Objective: Observations in both animal models of arthritis and patients with rheumatoid arthritis (RA) suggest a role for dopamine and its receptors in RA. Because synovial fibroblasts (SFs) contribute to inflammation and joint destruction in RA, the aim of this study was to investigate dopaminergic pathways in SFs obtained from patients with RA and, for comparison, in SFs from patients with osteoarthritis (OA) undergoing knee joint replacement surgery.
Methods: The expression of all dopamine receptors (D1 -D5 ) and dopamine transporter was assessed by immunofluorescence and immunohistochemical staining. The levels of dopamine receptor and tyrosine hydroxylase messenger RNA were measured by real-time polymerase chain reaction.

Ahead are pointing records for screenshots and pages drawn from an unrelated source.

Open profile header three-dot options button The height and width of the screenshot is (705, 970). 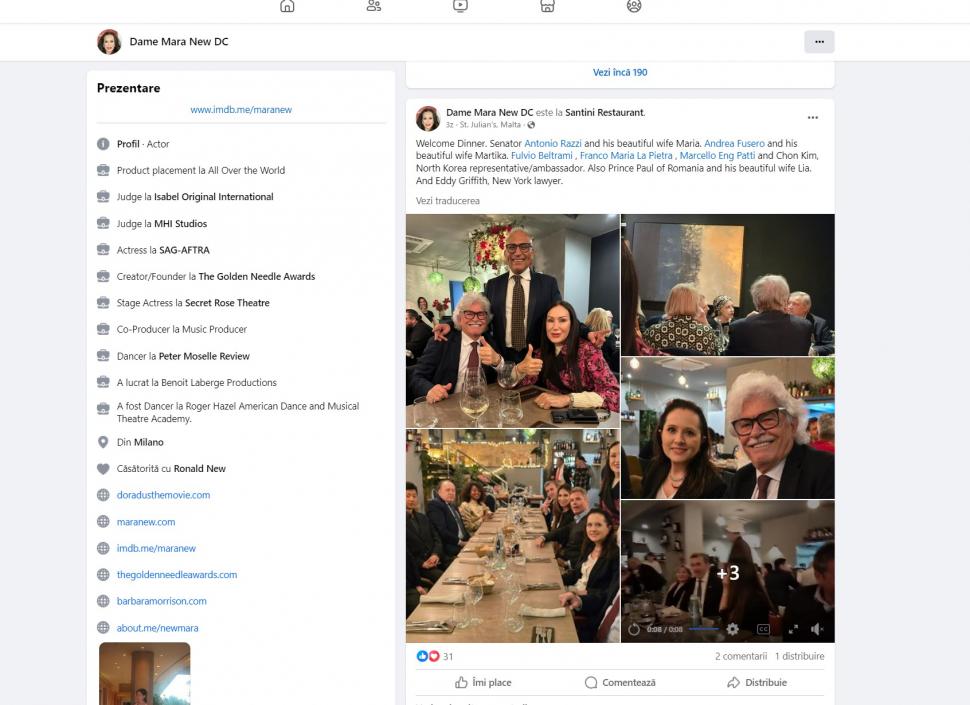[x=819, y=42]

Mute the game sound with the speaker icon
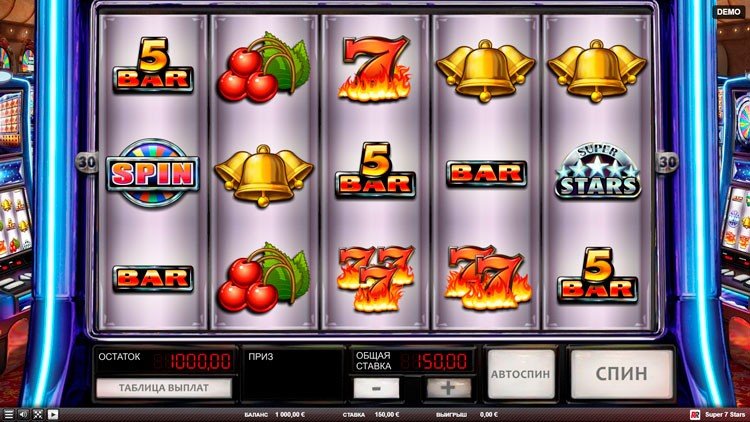click(x=23, y=414)
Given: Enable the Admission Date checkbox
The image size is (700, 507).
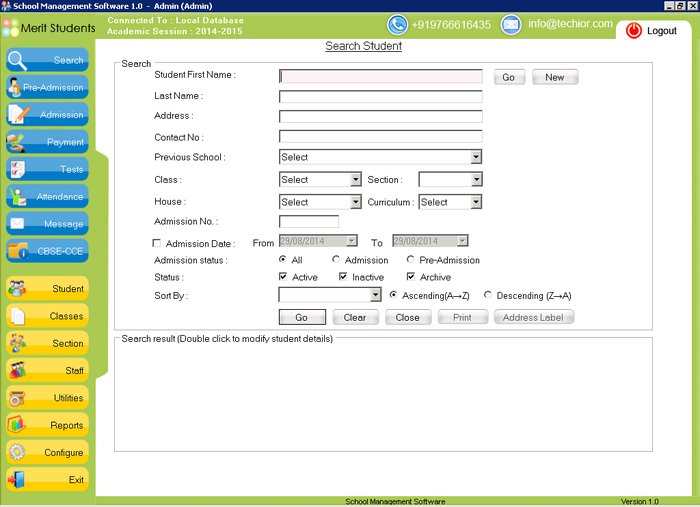Looking at the screenshot, I should click(157, 243).
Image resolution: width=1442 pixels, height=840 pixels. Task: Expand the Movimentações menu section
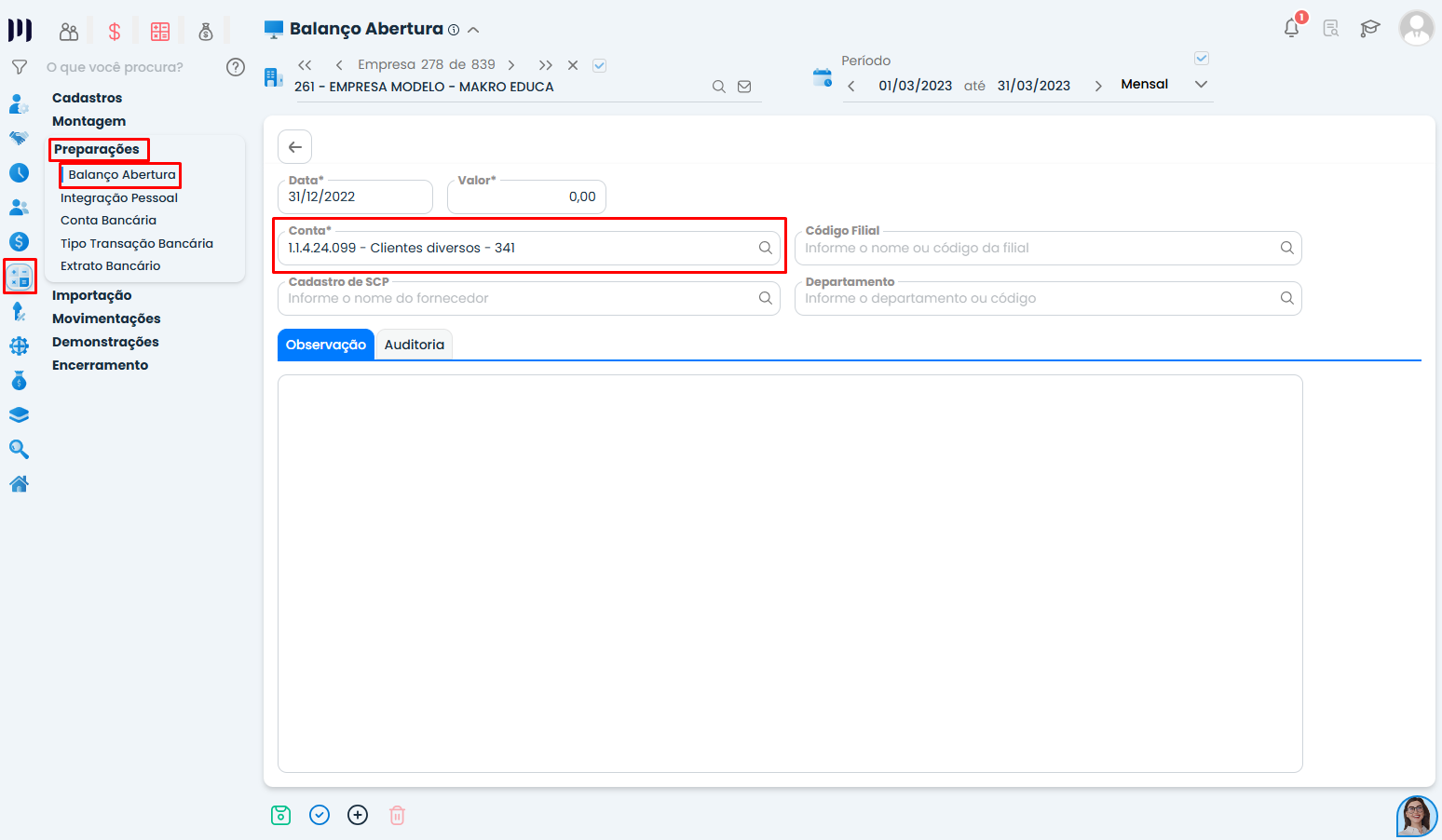106,318
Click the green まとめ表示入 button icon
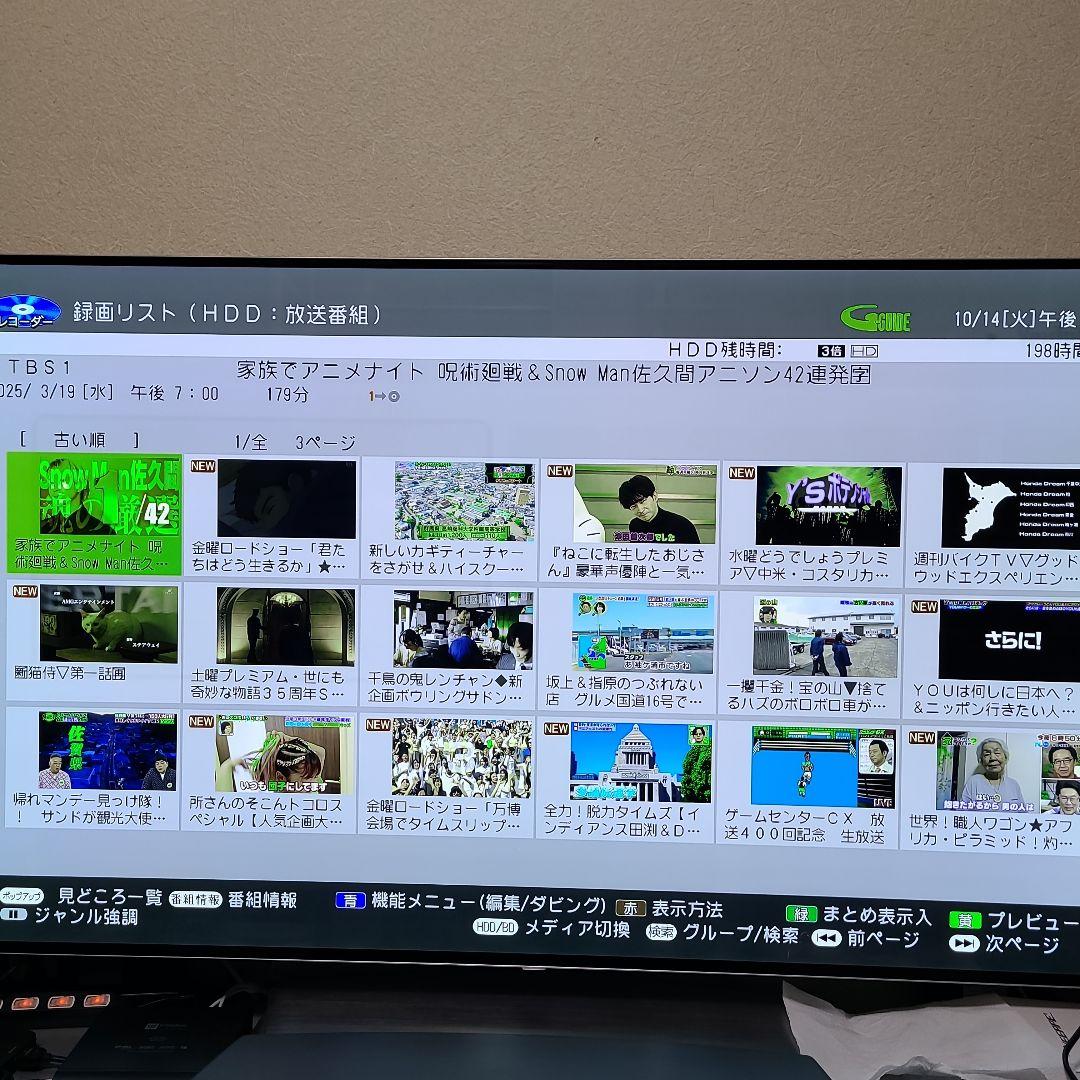 [801, 914]
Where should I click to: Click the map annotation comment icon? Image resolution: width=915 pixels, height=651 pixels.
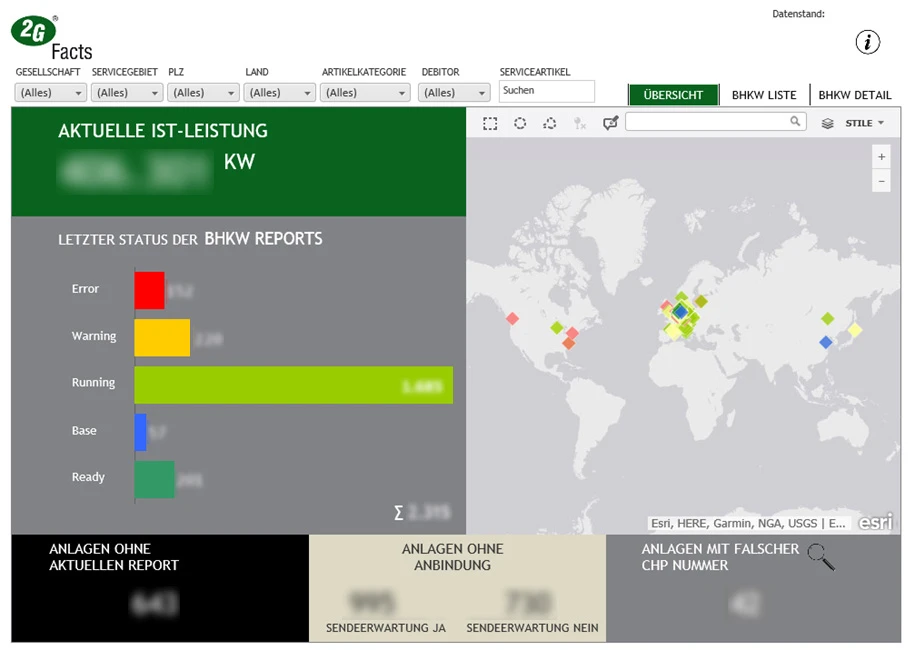pyautogui.click(x=610, y=123)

The intracellular content of dopamine, its precursor, and its main metabolites was assayed by high-performance liquid chromatography. The influence of dopamine on proinflammatory interleukin-6 (IL-6) and IL-8, matrix metalloproteinase 3, and tissue inhibitor of metalloproteinases 1 (TIMP-1) and TIMP-2 was studied in SFs.
Results: SFs possess an intrinsic dopaminergic system, including dopamine receptors, dopamine transporter, and tyrosine hydroxylase, and contain dopamine, its precursor, and its main metabolites. SFs from patients with RA, in comparison with those from patients with OA, showed increased expression of dopamine receptors D1 and D5 , and exogenous dopamine strongly inhibited the production of IL-8 in patients with RA.
Conclusion: SFs from patients with RA and patients with OA show a dopaminergic phenotype. The expression of D1-like dopamine receptors was higher in RASFs, and this increased expression may lead to antiinflammatory effects, as demonstrated by the expression of IL-8. Studies in animal models and patients with RA are needed to assess the therapeutic potential of endogenous, local production of dopamine in synoviocytes.